Hybrid-Tech Shifts Into Fast Lane with NSF Grant


Across the globe, the electric and hybrid-electric car industry is accelerating. When companies like Volvo announce it will begin phasing out the internal-combustion engine by 2019 and countries like India commit to only selling electric cars by 2030, its clear that the industry is changing lanes fast.

Central Oregon Community College (COCC) is positioning itself to create nationally standardized training for an as-yet standardized electric-drive technician field and a recently awarded, three-year National Science Foundation (NSF) grant, totaling $778,417, will help the college define and implement this credentialing system.

The grant provides COCC with the resources necessary to tap into industry expertise and community college partnerships in the creation of a credentialing framework, with an eye on developing educational and industry standards for electric and hydrogen-fuel maintenance and safety training. A universal digital badge system is envisioned as the method of awarding certification.

"In the United States and Canada, there are no advanced vehicle standards for technicians," said Ken Mays, COCC's program director of automotive technology. The National Automotive Technicians Education Foundation (NATEF), which offers accreditation for automotive training programs, does include a technician test for hybrid vehicles, Mays explained, but the growing field necessitates expanded standards to work with high-voltage equipment and high-pressure gaseous fuels.

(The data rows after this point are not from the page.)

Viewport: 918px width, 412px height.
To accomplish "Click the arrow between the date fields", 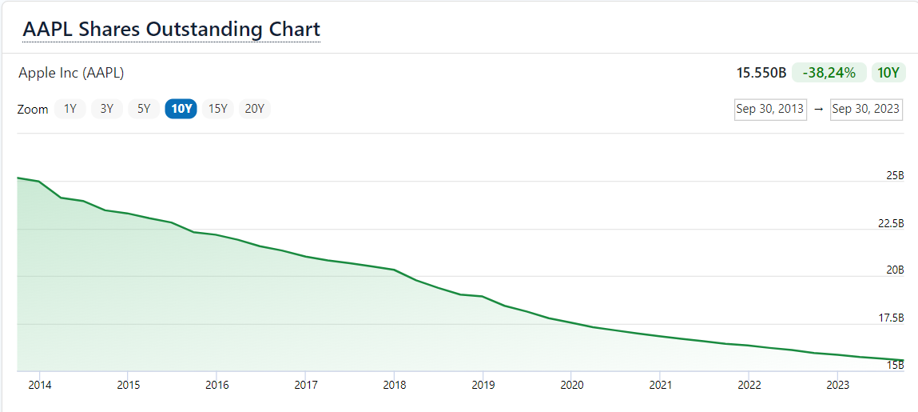I will (x=818, y=109).
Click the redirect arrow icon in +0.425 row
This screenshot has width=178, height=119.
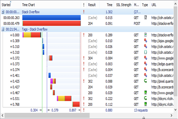point(145,81)
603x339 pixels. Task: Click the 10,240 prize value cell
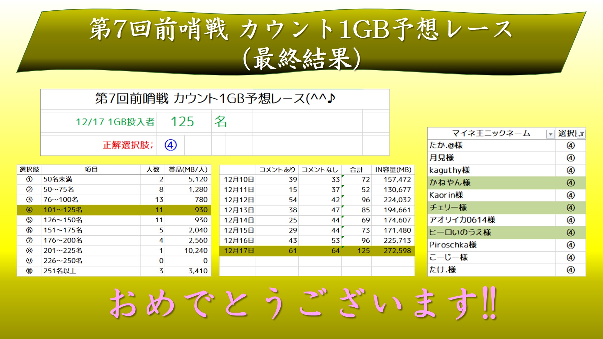[196, 250]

Already, COCC has set the stage with support from a prior NSF grant awarded in 2015. The college created a state-approved associates degree in the field, purchased technical equipment, formed an Oregon and Washington network of professional technical institutions, and expanded channels of recruitment to include women, Latinos and Native Americans. The new grant, part two of a NSF three-tiered grant structure, builds on that last component with funds earmarked for the hiring of an outreach specialist and the purchase of interactive equipment for high school recruitment.

Partnered with Mays on the grant is John Frala, professor of Advanced Transportation Technologies and Clean Fuel Technologies at Rio Hondo College in Whittier, California, who has similarly introduced electric-drive technician coursework and an advanced automotive technology degree at his college. The states of Oregon, Washington and California represent close to one-third of the nations hybrid-electric and electric vehicle ownership Frala and Mays are well situated, in expertise and geographic location, to lead the nation in this emerging area.

"We believe that our 'systems' approach to hybrid-electric and electric vehicle training prepares technicians to approach current and future electric drive designs with confidence versus only looking at a single manufacturer," added Mays. The resulting training standards and credentialing system will undergo vetting by industry and educator team members and, upon meeting endorsement, will shift to an active-tested phase within industry businesses and other community colleges. Ultimately, the credentialing system will merit government agency approval, with the objective of instituting licensing procedures.